_Compito assegnato_
Per favore, estrai per intero e senza alcuna modifica il brano sui sammarinesi e il cardinale Alberoni.

_Brano citato_
========================

I sammarinesi metteranno in rilievo il coraggio di chi ha osato contestare il cardinale “benché vedesse attorniato il luogo da’ Soldati colle Baionette [e] una Squadra di trenta Birri alle Porte”. Gli alberoniani invece sottolineeranno la incoerenza: “Se ebbero il coraggio di protestare in pubblica Chiesa alla presenza di tanto Popolo, e Foresteria, e Soldati venuti in pompa, perché non farlo prima in tutti gli otto giorni, che col Cardinale Legato liberamente trattarono?

 

 

Giuseppe Onofri, il regista

La resistenza dei sammarinesi sul Titano ha indubbiamente in Giuseppe Onofri la mente organizzativa e strategica. Egli, politicamente, appartiene alla fazione dei vecchi governanti ma non è inviso al Lolli, con cui, diversamente dagli altri, non ha interrotto i rapporti. Per questo l’Alberoni l’aveva scelto come chiave di volta della normalizzazione. Sfruttando il ruolo assegnatogli dall’Alberoni e l’autorevolezza di cui gode presso i suoi concittadini, ha potuto scandire i tempi, fissare i limiti e regolare le forme sia della collaborazione che della contestazione (“Ognuno di noi – dice un sammarinese – aveva qualche incombenza”). Ha una chiara visione politica di tutta la vicenda. La sua dichiarazione durissima nella sostanza ed irreprensibile nella forma si integra con la precedente del Giangi e la seguente del Gozi. Anche di queste, molto probabilmente, è lui l’autore, come, del resto, sostiene l’Accolita.

========================

_Dati forniti_
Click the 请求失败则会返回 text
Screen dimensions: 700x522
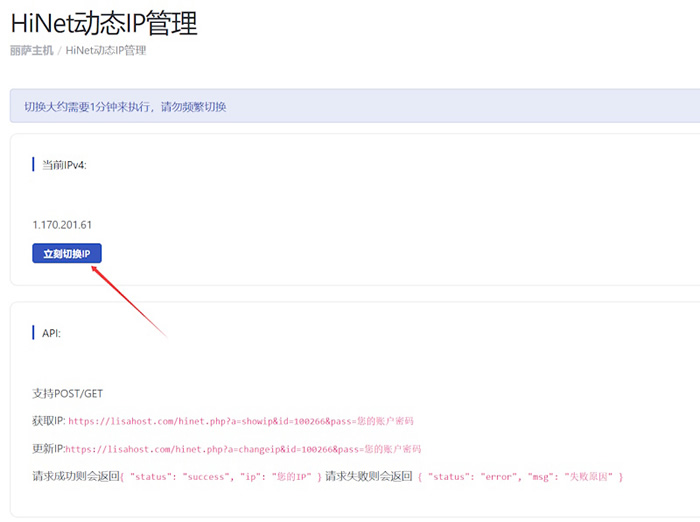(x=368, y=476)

========================

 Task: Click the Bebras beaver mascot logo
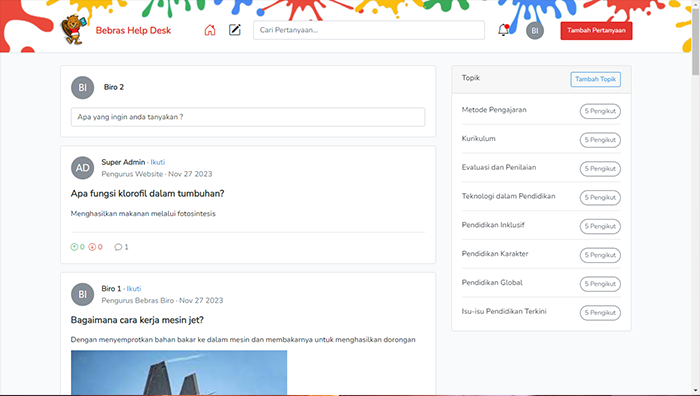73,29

========================

_Risposta completa_
I sammarinesi metteranno in rilievo il coraggio di chi ha osato contestare il cardinale “benché vedesse attorniato il luogo da’ Soldati colle Baionette [e] una Squadra di trenta Birri alle Porte”. Gli alberoniani invece sottolineeranno la incoerenza: “Se ebbero il coraggio di protestare in pubblica Chiesa alla presenza di tanto Popolo, e Foresteria, e Soldati venuti in pompa, perché non farlo prima in tutti gli otto giorni, che col Cardinale Legato liberamente trattarono?

 

 

Giuseppe Onofri, il regista

La resistenza dei sammarinesi sul Titano ha indubbiamente in Giuseppe Onofri la mente organizzativa e strategica. Egli, politicamente, appartiene alla fazione dei vecchi governanti ma non è inviso al Lolli, con cui, diversamente dagli altri, non ha interrotto i rapporti. Per questo l’Alberoni l’aveva scelto come chiave di volta della normalizzazione. Sfruttando il ruolo assegnatogli dall’Alberoni e l’autorevolezza di cui gode presso i suoi concittadini, ha potuto scandire i tempi, fissare i limiti e regolare le forme sia della collaborazione che della contestazione (“Ognuno di noi – dice un sammarinese – aveva qualche incombenza”). Ha una chiara visione politica di tutta la vicenda. La sua dichiarazione durissima nella sostanza ed irreprensibile nella forma si integra con la precedente del Giangi e la seguente del Gozi. Anche di queste, molto probabilmente, è lui l’autore, come, del resto, sostiene l’Accolita.